1. Life goes on. Regardless of what life throws at us; heartache, tragedy, challenges, despite it all life truly does go on and for this I am grateful. It is a privilege to be given each new day on which to leave my footprints.
2. Some days are harder than others. There's often no rhyme or reason to it. There are easy days and others that are pretty tough and overwhelming. It's not that I want back what I had, but more a realisation that I am sad about a future that will not be as I had once envisioned it. These kind of days are usually triggered unexpectedly when an old song comes on the radio or I see something that reminds me of a happy time in my life. So, I take these kind of moments or days and then let them go.
3. Single parenting is a huge responsibility. I'm not just talking about the work load which accompanies the upkeep of four children (Which is enormous!) but the deep seated sense of responsibility I feel for their well being and development. The children have had very limited contact with their father during this past year and so the bulk of parenting has fallen on my shoulders. I do take pride in their successes but also feel the weight of their failings and struggles. And let me tell you, there are ongoing challenges which affect my children daily as a result of all that we've been through but together we will get through them; even if we need a lot of support from family, friends, teachers, counsellors and other agencies.
4. Being alone does not mean being lonely. There is a fear when separating from a long term partner that the overwhelming sense of loneliness will be too much to bear. I've found that it's easier to be alone than to be with someone who makes you feel all alone. The sassy chick, Kelly Clarkson, got it right in her lyrics when she said, 'The bed feels warmer now that you're not here.' In my case, this may also have to do with the fact that my little 4 year old still insists on snuggling up to me most mornings. :)
5. Taking time to get acquainted with oneself is valuable. Having been in a relationship for twenty plus years, I found that I'd lost part of my identity. Our lives had become so intertwined that I wasn't sure what my own thoughts, feelings, likes, dislikes and ideas were. I have enjoyed getting to know myself again and am liking the person that I am becoming. (most days) I am also becoming aware of my own short comings and take my own inventory regularly so that I know what I need to work on.
6. Another person is not needed to make one complete.
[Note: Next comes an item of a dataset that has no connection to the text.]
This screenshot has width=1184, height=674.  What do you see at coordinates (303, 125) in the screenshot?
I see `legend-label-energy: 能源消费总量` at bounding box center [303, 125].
I am finding that with the help of my Higher Power, I can become a complete person, independent of another human being. I am on a personal journey of completing myself and I assume that this will continue for the rest of my life. This doesn't mean that I don't want to find someone special to share my completeness with but how wonderful would it be if two people who are happy in their own completeness come together without the expectation of needing another to 'make up' what they are missing.
7. Making time for laughter is imperative. Being able to find the funny in life truly is a balm that can ease the hardship of life. I am abundantly grateful for the many friends who keep me laughing despite the challenges of the last few years. So too am I thankful to God that whilst He chose not to gift me with navigational skills, He bestowed on me the priceless gift of a sense of humour. Perhaps He knew that without it, I would be truly lost.
8. Life is a delicate balance of holding on and letting go. The tricky part is knowing which things to hold on to and which to relinquish. Hold on to the good and let go of the bad is the simplest way I can put it. Very few things in life are all good or all bad so it is a case of sifting through the memories, extracting the happy ones and sharing them with my children when appropriate. Letting go is a lot easier said than done and I'm finding that unless issues are dealt with, then it is impossible to let them go. Dealing with issues will not be painless but more of a journey that can transport us to a place where we can let go of hurt, disappointment, sadness, anger and guilt. (For more information on Letting Go, read my previous post on this topic.
These are just a few of the important points that I've come to learn and appreciate this past year. In sharing them with you, I hope that those who need it will be encouraged. We are all a lot more alike than we care to admit at times. In our own little bubbles, we can feel isolated and helpless but together we can support each other and be assured that we are not alone in our struggles. Life will continue to happen and we can learn to enjoy its twists and turns side by side.